Autoridades negaram entrada em Macau a antigo activista de Hong Kong

Um antigo activista político de Hong Kong tentou ontem entrar no território por volta das 14h00, através do Porto Exterior. As autoridades da RAEM negaram a entrada a Fred Lam, justificando a decisão com o facto de o consideraram uma “ameaça à segurança interna”.

fredlam

João Santos Filipe

O antigo activista político e agora escritor sobre viagens Fred Lam Fai foi ontem impedido de entrar em Macau, por volta das 14h00, no âmbito de uma deslocação ao território que tinha por objectivo dar uma aula numa escola secundária. O escritor foi considerado uma “ameaça à segurança interna”da RAEM. Os contornos do incidente foram explicados pelo cidadão de Hong Kong ao PONTO FINAL.

“Viajei hoje [ontem] para Macau para dar uma palestra sobre viagens a um grupo de estudantes. Era um evento que não tinha nenhum aspecto relacionado com política. Mas não fui autorizado a entrar em Macau”, contou Fred Lam Fai.

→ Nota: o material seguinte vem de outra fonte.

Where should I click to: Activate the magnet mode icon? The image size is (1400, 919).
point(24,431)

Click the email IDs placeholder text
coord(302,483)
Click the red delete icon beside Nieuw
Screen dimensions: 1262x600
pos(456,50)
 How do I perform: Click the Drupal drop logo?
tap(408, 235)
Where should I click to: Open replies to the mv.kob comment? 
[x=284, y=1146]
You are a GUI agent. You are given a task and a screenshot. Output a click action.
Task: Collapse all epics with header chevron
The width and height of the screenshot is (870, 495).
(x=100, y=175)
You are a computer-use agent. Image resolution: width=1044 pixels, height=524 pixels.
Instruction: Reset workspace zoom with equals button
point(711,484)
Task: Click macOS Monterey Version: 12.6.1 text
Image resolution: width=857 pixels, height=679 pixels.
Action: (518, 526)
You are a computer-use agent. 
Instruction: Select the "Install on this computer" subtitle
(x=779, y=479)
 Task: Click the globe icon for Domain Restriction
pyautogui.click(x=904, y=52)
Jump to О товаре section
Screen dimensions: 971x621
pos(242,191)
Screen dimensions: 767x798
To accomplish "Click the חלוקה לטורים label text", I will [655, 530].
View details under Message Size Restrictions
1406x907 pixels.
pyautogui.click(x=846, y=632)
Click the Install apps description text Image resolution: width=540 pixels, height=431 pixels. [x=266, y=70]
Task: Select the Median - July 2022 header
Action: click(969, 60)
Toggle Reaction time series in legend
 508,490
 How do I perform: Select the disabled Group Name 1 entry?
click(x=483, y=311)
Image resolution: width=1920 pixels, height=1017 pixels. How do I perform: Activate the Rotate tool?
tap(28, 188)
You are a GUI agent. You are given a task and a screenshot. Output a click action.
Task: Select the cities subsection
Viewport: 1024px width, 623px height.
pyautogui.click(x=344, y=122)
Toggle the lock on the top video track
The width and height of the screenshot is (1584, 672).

“Quando cheguei ao Porto Exterior fui aos balcões de imigração. Aí tiraram-me o passaporte e o bilhete de identidade de Hong Kong. Depois, levaram-me para um sala, onde não me fizeram nenhuma questão sobre a minha vinda a Macau. Não me perguntaram nada. Tudo o que fizeram foi pedirem-me para preencher um formulário com informação pessoal. Disseram-me que a minha entrada tinha sido negada e que me iam enviar de volta a Hong Kong no próximo ferry”, relatou.

No entanto, Fred Lam, que seguiu no ferry das 15h00 para Hong Kong, recebeu um papel das autoridades, no qual é apontado como uma “ameaça para a segurança interna” do território. O ex-activista desconfia que a decisão está relacionada com a visita do Primeiro Ministro chinês, Li Keqiang, a Macau para participar na V conferência Ministerial do Fórum Macau.

“Perguntei a razão de me ter sido negada a entrada, e disseram-me para que visse o papel que me tinham entregue. No papel diz que posso ser uma ameaça para a segurança interna e por isso tomaram a liberdade de negar a minha entrada”, relatou ao PONTO FINAL.

“Não me explicaram porque sou considerado uma ameaça à segurança interna. Mas fiquei a suspeitar que se deve ao facto de Li Keqiang ir a Macau na próxima semana. Sabemos que o Governo de Macau tem uma lista muito extensa com os nomes dos residentes de Hong Kong que são activistas sociais.  Quando há grandes eventos relacionados com visitas de políticos do Interior da China, ou períodos como o Primeiro de Maio ou Primeiro de Outubro, a lista surge e começa a ser negada a entrada às pessoas que constam na lista”, explicou.

 

 

Antigo activista político

 

Fred Lam disse ainda ao PONTO FINAL que durante vários anos foi um activista político, mas que desde 2012 – quando se começou a dedicar a viajar pelo mundo e à literatura de viagem – que deixou a primeira linha dos movimentos políticos.

 

“Sou um pró-democrata que até cerca de 2012 foi um activista social muito envolvido nos movimentos sociais em Hong Kong. Mas nos últimos anos tenho focado a minha atenção em viajar e deixei a linha da frente do combate político. Não estou activo a nível político”, afirmou.

“Para mim foi uma surpresa que não pudesse entrar em Macau porque consigo entrar no Interior da China e consegui entrar na RAEM há cerca de dois anos. Fiquei surpreendido”, acrescentou.

O escritor tem dois livros publicados em Hong Kong e tem sido convidado para dar palestras sobre a sua actividade, tendo feito o mesmo em Macau no passado, e noutras regiões. Planeava ficar apenas uma tarde no território, voltando depois para a região vizinha.

“Já dei palestras em Taiwan, na Malásia, Hong Kong e até em Macau. É uma prática muito normal para mim. Mas nunca pensei que o episódio fosse ter estas consequências. Também não me lembrei que a viagem ia acontecer numa altura como esta, até porque não me apercebi da visita”, explicou.

Sobre o tratamento das autoridades, Fred Lam disse que a polícia foi “bem-educada” e que tratou o caso de forma “mecânica”, dizendo que para os agentes se tratou de um caso “sem especial importância”. O escritor rejeitou ainda revelar o nome da escola por não querer que esta fiquei ligada ao acontecimento.

Contactadas pelo PONTO FINAL, as autoridades de Macau prometeram uma explicação sobre o caso para hoje.